*** Opening SUPPLIED ENTRIES ***

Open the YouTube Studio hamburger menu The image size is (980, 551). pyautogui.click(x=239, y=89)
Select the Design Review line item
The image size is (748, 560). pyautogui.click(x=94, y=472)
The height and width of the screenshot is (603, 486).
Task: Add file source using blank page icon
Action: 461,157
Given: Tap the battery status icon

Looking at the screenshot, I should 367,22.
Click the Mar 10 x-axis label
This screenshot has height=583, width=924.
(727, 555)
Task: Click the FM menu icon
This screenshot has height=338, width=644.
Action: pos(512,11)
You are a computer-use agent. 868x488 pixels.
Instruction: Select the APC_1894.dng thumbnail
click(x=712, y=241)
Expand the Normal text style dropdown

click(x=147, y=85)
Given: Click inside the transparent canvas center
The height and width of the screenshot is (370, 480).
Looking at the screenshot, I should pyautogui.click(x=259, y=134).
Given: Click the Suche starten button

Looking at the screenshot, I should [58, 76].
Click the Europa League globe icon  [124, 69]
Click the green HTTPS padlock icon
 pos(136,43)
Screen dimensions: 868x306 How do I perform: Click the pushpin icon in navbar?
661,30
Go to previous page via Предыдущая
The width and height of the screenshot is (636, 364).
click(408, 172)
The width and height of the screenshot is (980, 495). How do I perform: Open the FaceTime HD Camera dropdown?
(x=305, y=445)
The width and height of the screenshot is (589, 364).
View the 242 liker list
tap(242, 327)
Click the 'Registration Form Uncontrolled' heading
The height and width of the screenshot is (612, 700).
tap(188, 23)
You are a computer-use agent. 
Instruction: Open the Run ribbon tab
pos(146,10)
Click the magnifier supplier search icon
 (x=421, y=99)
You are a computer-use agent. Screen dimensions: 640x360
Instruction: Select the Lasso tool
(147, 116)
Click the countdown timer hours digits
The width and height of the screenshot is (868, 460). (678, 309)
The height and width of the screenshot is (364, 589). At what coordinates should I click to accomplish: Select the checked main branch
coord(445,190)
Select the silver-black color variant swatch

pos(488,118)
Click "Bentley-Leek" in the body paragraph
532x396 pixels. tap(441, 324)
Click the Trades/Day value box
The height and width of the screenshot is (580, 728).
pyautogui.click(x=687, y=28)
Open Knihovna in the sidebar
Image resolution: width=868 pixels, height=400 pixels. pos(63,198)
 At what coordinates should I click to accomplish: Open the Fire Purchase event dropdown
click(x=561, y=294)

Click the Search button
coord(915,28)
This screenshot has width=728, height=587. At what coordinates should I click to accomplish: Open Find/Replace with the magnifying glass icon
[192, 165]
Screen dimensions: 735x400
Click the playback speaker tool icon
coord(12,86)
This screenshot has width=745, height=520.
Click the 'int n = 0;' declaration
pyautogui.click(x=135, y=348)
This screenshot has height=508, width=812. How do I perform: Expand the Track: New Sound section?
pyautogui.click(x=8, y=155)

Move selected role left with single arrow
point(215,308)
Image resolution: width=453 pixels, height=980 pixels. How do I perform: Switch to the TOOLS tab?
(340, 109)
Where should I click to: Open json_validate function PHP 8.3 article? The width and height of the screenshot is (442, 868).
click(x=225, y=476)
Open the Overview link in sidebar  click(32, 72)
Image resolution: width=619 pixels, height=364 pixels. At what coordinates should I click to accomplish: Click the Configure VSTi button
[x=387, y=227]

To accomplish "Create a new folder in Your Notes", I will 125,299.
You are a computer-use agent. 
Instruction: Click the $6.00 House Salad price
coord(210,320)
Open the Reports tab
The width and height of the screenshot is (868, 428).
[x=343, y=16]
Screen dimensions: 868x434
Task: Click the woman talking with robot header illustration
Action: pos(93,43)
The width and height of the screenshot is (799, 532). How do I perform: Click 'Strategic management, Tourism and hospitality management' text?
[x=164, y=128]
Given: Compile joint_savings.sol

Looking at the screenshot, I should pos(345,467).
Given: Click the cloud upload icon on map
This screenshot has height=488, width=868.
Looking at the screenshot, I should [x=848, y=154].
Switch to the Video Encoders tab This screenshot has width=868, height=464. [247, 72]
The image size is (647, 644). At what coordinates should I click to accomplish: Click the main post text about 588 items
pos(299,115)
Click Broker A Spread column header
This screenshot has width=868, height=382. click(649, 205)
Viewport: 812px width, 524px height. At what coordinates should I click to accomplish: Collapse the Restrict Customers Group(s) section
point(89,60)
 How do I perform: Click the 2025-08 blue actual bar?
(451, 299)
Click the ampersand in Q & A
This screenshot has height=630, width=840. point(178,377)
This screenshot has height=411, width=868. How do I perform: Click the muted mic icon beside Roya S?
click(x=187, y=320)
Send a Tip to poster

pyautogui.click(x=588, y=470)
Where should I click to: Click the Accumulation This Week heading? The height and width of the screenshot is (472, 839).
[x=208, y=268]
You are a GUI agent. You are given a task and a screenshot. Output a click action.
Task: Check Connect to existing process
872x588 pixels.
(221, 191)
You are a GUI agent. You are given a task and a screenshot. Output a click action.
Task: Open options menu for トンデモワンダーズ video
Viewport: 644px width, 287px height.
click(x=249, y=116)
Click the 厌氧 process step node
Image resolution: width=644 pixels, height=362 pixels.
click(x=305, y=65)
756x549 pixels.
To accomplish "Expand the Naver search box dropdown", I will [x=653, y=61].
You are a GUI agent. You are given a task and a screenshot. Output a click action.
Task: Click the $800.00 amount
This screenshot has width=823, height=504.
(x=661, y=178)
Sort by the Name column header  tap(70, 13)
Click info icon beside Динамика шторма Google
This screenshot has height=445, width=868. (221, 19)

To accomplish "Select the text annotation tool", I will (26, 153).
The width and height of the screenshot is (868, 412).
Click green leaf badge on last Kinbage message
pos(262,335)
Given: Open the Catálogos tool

*** Closing SUPPLIED ENTRIES ***

- [TASK STATEMENT]: Lines with "menu": find them in the data and copy each one.

- [TASK ANSWER]:
Open the YouTube Studio hamburger menu The image size is (980, 551). pyautogui.click(x=239, y=89)
Task: Click the FM menu icon
Task: Open options menu for トンデモワンダーズ video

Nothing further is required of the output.